実はこの招待客3人は、夫人の依頼でシモーヌから夫の寵愛を取り戻すためにシモーヌを狙う刺客だったのだ。
だが反撃して武器を取り上げたシモーヌは、逆に夫人を含めた5人を自分の権力支配下に置く力を得る。
物語原理主義者の僕としては、この話の中にどんなアレゴリィやメタファーがあるのかと探ってみる。既成の倫理や道徳から逸脱することで、新しい人間性を獲得する一つの試みかなと思う。
アフタートークで演出のこしば氏は、社会が下落・下降状態のときには道徳や倫理の過規制が働いて、世の中が変な方向へ進む危険がある。

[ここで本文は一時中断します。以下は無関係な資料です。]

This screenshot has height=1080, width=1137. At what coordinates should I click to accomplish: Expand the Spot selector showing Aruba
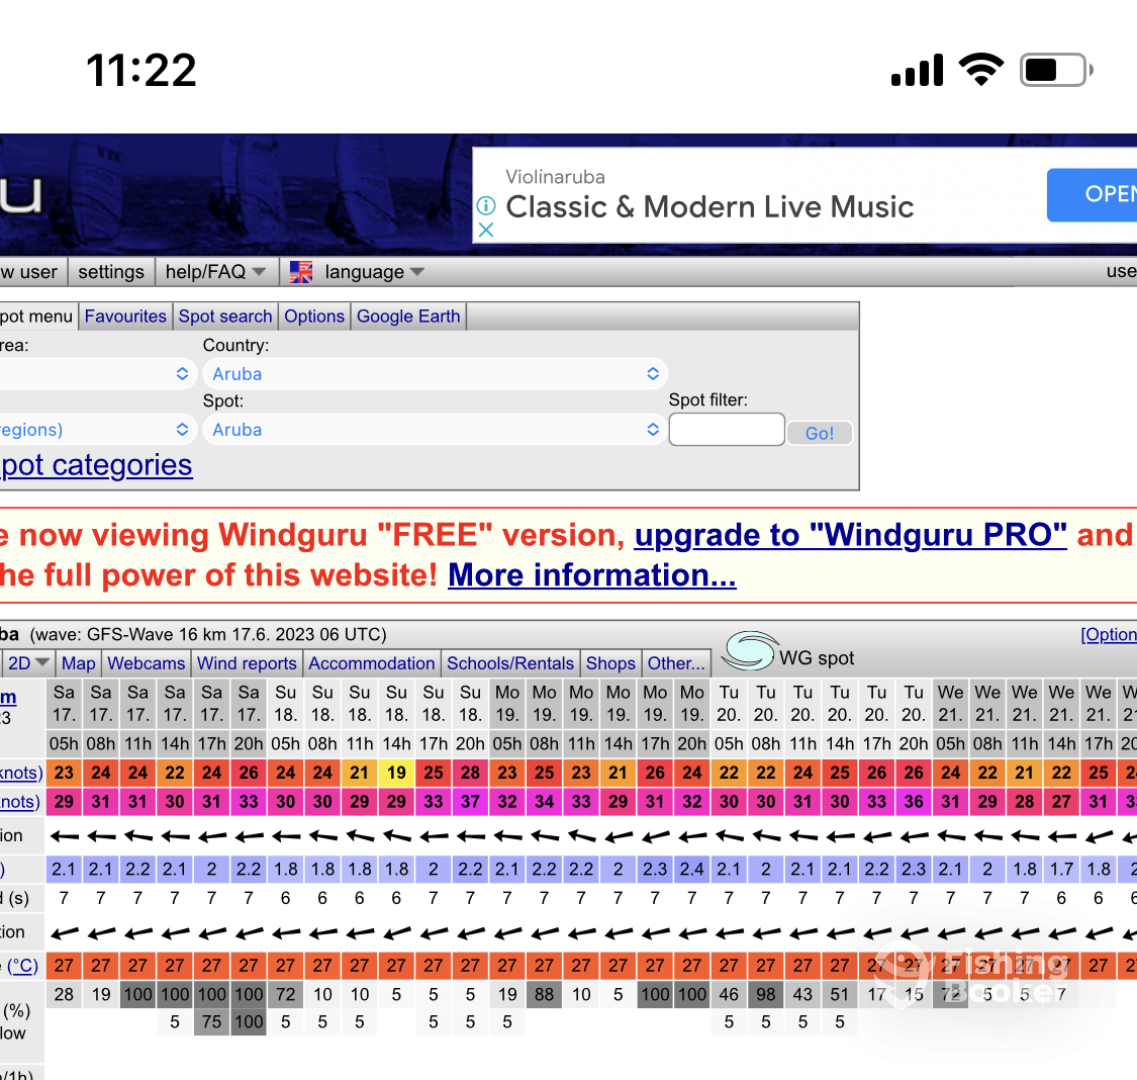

管理社会が閉鎖性を強める危険性が強まり、特にメディアと教育にその傾向が顕著になると説く。
逆にエログロナンセンスがもっと出ることによって解放され、一種の安全弁になるのだということを熱弁した。なるほどそういうコンセプトであったのか。
しかし、それにしてはセミヌードのなり方も中途半端だし、歌もダンスも幼稚園のお遊戯会並みだ。これではむしろ白ける。やるんなら徹底して演じてほしい。それくらいの意気込みを見せたら納得できるであろう。
12月の舞台から
今月は良い舞台が多いのだが、諸手を挙げてという決定的な舞台がない。何らかの欠点が垣間見えるのである。
それらを列挙する。
永劫の館 永遠の美の幻想と虚無というのは良い着眼なのだが、昆虫博士と助手の少年が浮いているのが不満だ。
人形の家 学生の卒業公演としてはどっしりとしているが、先鋭的な発見がないことが不満である。